### SELECTED EXTRACT
================================

- Occupation: Actor
- Years active: 1992-1994 2006-2013
- Notable work: Valli (1993)

= Hariraj =

Indian actor

Hariraj is a former Indian actor who worked in Tamil-language films.

== Career ==
Hariraj worked as a hero in films during the 1990s with the most notable one being Valli (1993). He left films as a personal choice and worked in agriculture and photography in Coimbatore.

After a sabbatical, he returned with a negative role in Sundar C's Rendu (2006) followed by the role of an uncle who turns rogue in Kadhalil Vizhunthen (2007). He played a psychopathic doctor and the father of Harish Kalyan's character in Aridhu Aridhu (2010). Regarding his role, a critic wrote that "Hariraj, as the mentally disturbed father who has his own demons to battle with, is impressive". He worked with Atharvaa in the unreleased film Anandam Arambam. He also played a negative role in Ivan Veramathiri (2013).

================================

### RECORDS
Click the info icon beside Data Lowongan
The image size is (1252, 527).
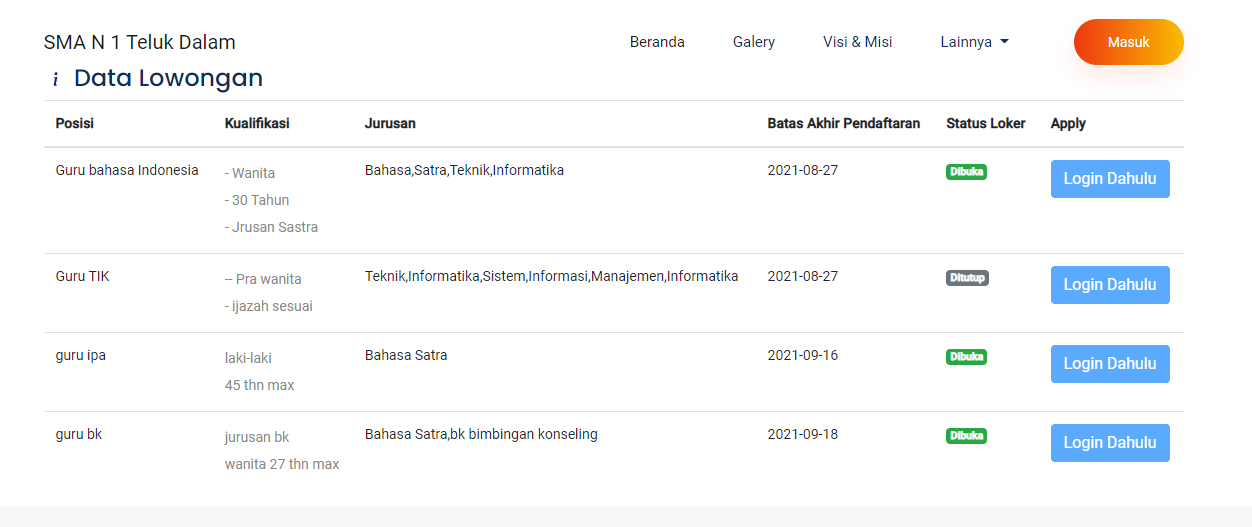pos(56,79)
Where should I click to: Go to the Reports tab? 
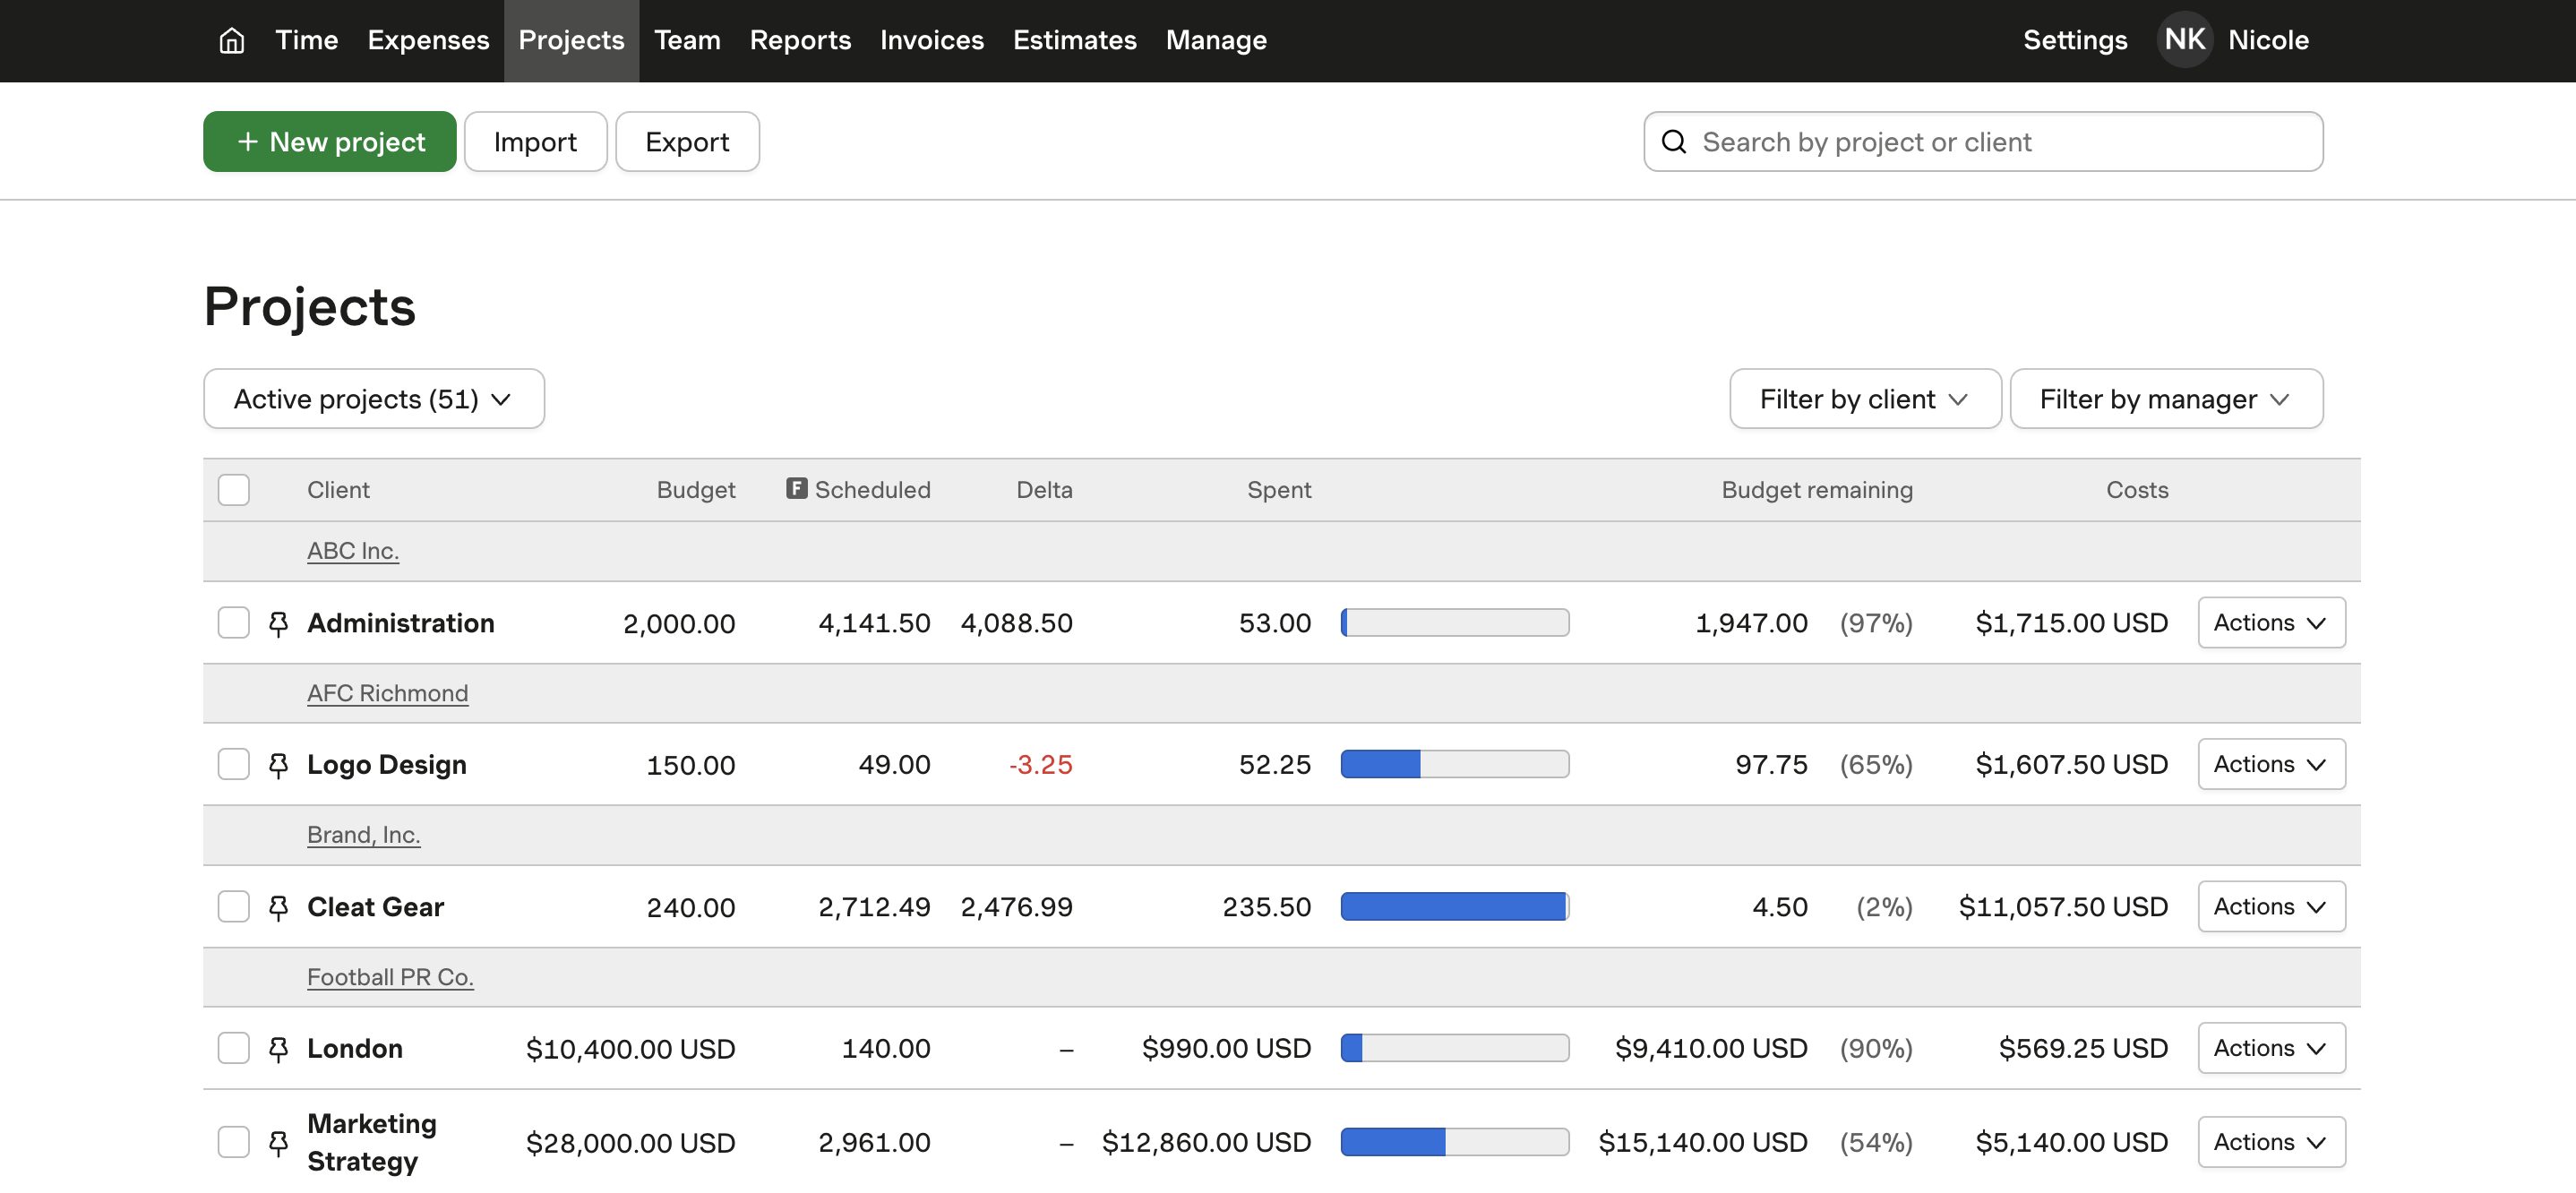click(800, 40)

================================

### REQUEST 1
Copy out the entries word for word, leaving out the pictures.
### REQUEST 2
Pick up the article on the actor Hariraj after its last sentence and keep writing.
The entries are unrelated to the article about the actor Hariraj.

### RESPONSE 1
Click the info icon beside Data Lowongan
The image size is (1252, 527).
pos(56,79)
Where should I click to: Go to the Reports tab? 
click(800, 40)

### RESPONSE 2
==Filmography ==
===Films===

| Year | Film | Role | Notes |
| 1992 | Vasantha Malargal | Raja |  |
| Chinna Chittu |  | ^{[citation needed]} |
| 1993 | Valli | Velu |  |
| 1994 | Vandicholai Chinraasu | Sankar |  |
| Sainyam | Cadet | Malayalam film |
| 2006 | Rendu | Rakesh |  |
| 2007 | Pachaikili Muthucharam | Ramachandran |  |
| 2008 | Kadhalil Vizhunthen | Kasirajan |  |
| 2009 | Mariyadhai | Land buyer |  |
| 2010 | Aridhu Aridhu | Father |  |
| 2013 | Ivan Veramathiri | Sadasivam |  |
| 2016 | Manithan | Rahul Dewan's father |  |

===Television===
- Nambikkai (Sun TV)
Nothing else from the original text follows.